Although there is some agreement, everyone is looking to someone else to get the ball rolling. According to Mohedano, the retail sector feels the reforms should start with the education sector, the administration wants the business sector to move first, and companies say they will adapt to what everyone else does. The evening leisure sector insists that television channels should first change their schedules, while the TV channels point out that they depend on business. “It’s a Catch-22 situation,” he says.
The lack of momentum on the issue is considerable, and the public is doing little to push for it. “In the past four years, we have put forward general strategies, but what is true is that a lot of people still don’t understand the negative timetable effects they are subject to even though they respond to them in polls and studies. In other words, the public will not make a big fuss demanding more free time, but if you ask everyone individually then they all agree with it,” he says.
At least a public debate on the issue has begun and some sectors are already taking action. One example are local authorities comprising the Pact for Timetable Reform, who have decided to bring the time of their plenary sessions forward an hour, or some companies that now allow their employees greater flexibility in their timetables.
In fact, timetable flexibility is key.
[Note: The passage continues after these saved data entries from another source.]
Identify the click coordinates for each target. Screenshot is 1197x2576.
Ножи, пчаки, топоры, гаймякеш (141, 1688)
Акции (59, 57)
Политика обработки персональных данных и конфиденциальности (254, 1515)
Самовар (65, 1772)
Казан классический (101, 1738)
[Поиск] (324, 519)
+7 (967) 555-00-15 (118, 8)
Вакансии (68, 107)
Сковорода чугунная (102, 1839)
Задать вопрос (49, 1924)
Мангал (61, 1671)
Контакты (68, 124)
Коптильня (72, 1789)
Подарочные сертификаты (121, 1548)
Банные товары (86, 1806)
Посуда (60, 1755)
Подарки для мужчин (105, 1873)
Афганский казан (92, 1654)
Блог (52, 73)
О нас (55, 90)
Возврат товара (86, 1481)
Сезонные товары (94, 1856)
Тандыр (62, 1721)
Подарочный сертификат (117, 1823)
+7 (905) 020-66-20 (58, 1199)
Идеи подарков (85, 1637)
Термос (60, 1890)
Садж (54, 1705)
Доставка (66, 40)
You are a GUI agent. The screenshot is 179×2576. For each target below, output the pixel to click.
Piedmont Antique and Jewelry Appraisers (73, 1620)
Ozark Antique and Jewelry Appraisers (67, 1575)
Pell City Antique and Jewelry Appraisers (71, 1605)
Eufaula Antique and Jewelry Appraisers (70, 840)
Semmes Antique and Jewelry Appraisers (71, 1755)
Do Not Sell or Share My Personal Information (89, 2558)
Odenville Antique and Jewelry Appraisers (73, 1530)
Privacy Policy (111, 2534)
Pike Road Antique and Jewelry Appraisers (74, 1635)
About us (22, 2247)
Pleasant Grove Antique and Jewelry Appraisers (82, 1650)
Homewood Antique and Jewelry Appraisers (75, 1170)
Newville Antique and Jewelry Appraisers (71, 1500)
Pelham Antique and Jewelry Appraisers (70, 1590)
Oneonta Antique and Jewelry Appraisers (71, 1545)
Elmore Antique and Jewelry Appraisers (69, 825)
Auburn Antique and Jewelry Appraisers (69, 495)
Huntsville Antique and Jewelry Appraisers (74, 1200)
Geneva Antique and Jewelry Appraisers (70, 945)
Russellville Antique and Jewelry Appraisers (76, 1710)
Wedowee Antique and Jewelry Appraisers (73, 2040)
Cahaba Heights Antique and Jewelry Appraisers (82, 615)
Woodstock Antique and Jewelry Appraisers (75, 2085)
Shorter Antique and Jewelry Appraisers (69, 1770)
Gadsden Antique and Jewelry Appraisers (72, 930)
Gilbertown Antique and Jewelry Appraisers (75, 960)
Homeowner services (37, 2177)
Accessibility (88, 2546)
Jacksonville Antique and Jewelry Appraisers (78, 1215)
According to Mohedano, the rigidity rate in Catalonia is 80%, a percentage that is the opposite in countries such as the Netherlands, where 80% of timetables can be described as flexible. “When a Dutch person has something to do during working hours it does not cause them a problem, because what they value most is performance and doing a good job. Here, meanwhile, we still have a culture of demanding the employee be physically present,” he insists. And so what happens when there is so much rigidity built into timetables? “In the end,” concludes Mohedano, “it leads to deception in order to be able to do what you have to. People say they are ill just so they can accompany a relative to the doctor’s, or go to a meeting at their children’s school. That means we have a very high rate of justified absenteeism. It is much better to have a flexible timetable and accept that people have private lives and that it is a good thing that they do.”
A different point of view
“We are told that children should not be having lunch at 2 pm or 3 pm, but if we look at our time zone we will see that, in summer time, these hours correspond with lunch time, meaning they respect our circadian rhythm, which is linked to the sun.” These are the words of Ramon Font, spokesperson for the USTEC-STES union, Catalonia’s main teachers’ union. According to Font, it makes more sense to change the timetable “in line with the time zone we should belong to, which is the same as that of the Canary Islands and Portugal, because being in the same time zone as Hungary does not make much sense.”